Aparentemente, o objetivo do sistema educacional brasileiro deve ser ensinar aos alunos a ler e escrever (alfabetização) e garantir que façam o uso social dessas habilidades (letramento). É necessário trabalharmos para que estas duas habilidades sejam atingidas por todos os estudantes.

Referências

[1] OECD. (2012). Programme For International Student Assessment (PISA). Retrieved from http://www.oecd.org/education/PISA-2012-results-brazil.pdf

[2] Qedu. (2015). Aprendizado dos alunos: Brasil. Retrieved from http://goo.gl/R6BX3w

[3] Neri, M. (2009). Motivos da evasão escolar. Brasília: Fundação Getulio Vargas.

[4] Globo. (2012, November 26). DFTV 2ª Edição. Brasília, DF: Rede Globo. Retrieved from http://goo.gl/8n6ACD

[5] Marcílio, M. L. (2005). História da escola em São Paulo e no Brasil. São Paulo, SP: Imprensa Oficial do Estado de São Paulo / Instituto Fernand Braudel.

[6] Mortatti, M. D. R. L. (2006). História dos métodos de alfabetização no Brasil. Portal Mec Seminário Alfabetização e Letramento Em Debate.

[7] Monarcha, C. (2008). “Testes ABC”: origem e desenvolvimento. Boletim-Academia Paulista de Psicologia, 28, 7-17.

[8] Soares, M. (2004). Letramento e alfabetização: as muitas facetas. Revista Brasileira de Educação, 25, 5-17.
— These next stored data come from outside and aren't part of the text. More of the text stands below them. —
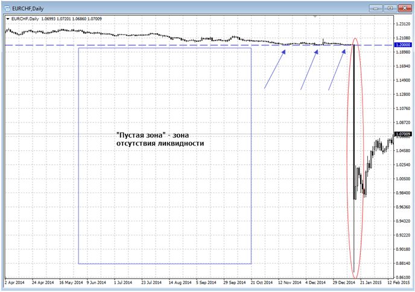Select the middle blue arrow object

(x=309, y=69)
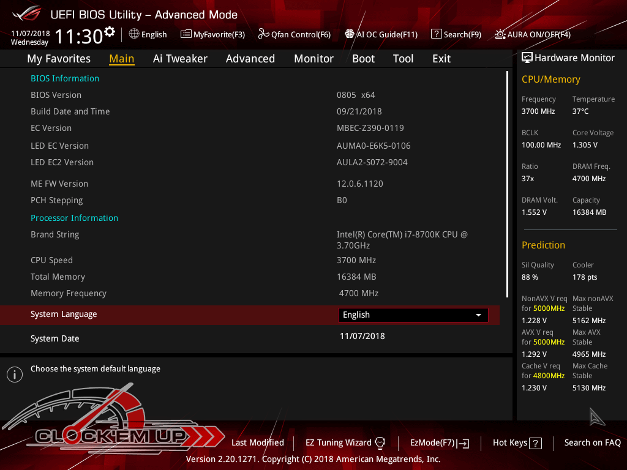This screenshot has height=470, width=627.
Task: Expand the System Language dropdown
Action: point(413,315)
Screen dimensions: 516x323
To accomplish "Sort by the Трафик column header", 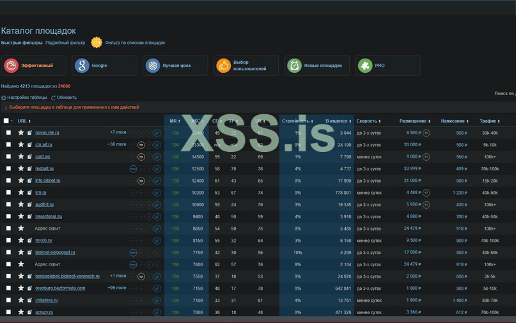I will 489,121.
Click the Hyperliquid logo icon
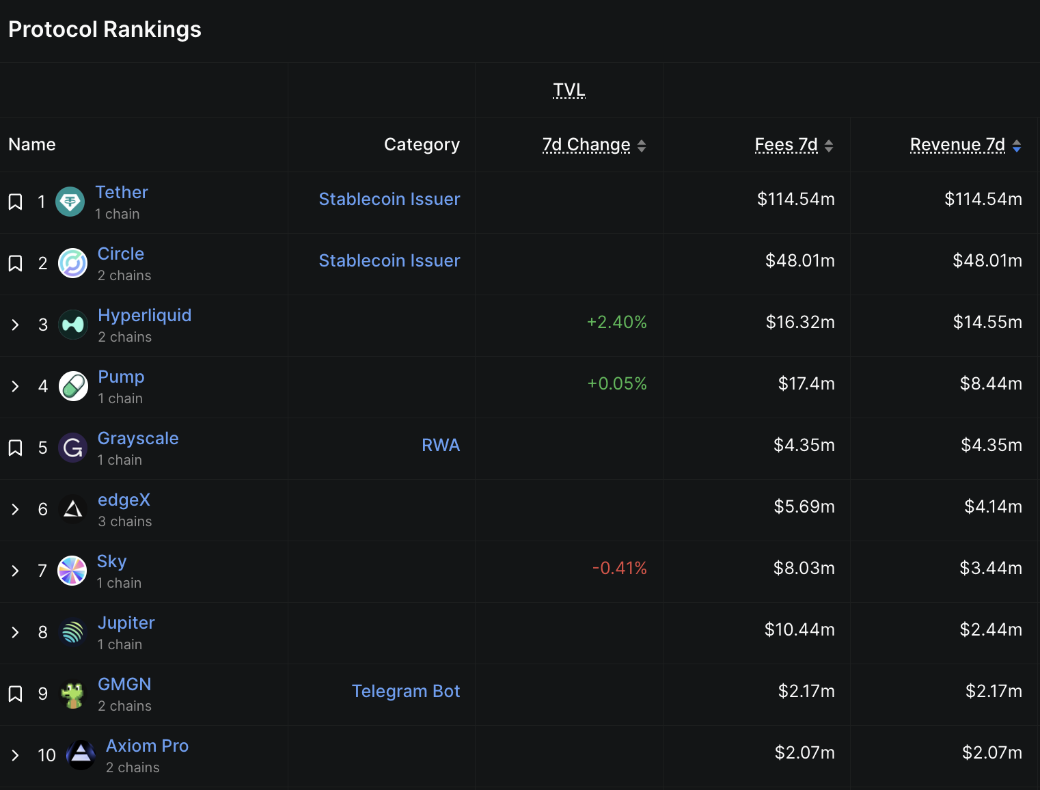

[9] Tanuri, L. M. (2000). História da formação de professores. Revista Brasileira de Educação, 14, 61-88. Retrieved from: http://www.scielo.br/pdf/rbedu/n14/n14a05

[10] Saviani, D. (2009). Formação de professores: aspectos históricos e teóricos do problema no contexto brasileiro. Revista brasileira de Educação, 40, 143.

[11] Mortatti, M. D. R. L. (2000). Cartilha de alfabetização e cultura escolar: um pacto secular. Caderno Cedes, 52, 41-54.

[12] Mortatti, M. D. R. L. (2009). A “querela dos métodos” de alfabetização no Brasil: contribuições para metodizar o debate. Acolhendo a alfabetização nos países de língua portuguesa, 3, 91-114.

[13] Soares, M. (1998). O que é letramento e alfabetização. Letramento: um tema em três gêneros. Belo Horizonte: Autêntica.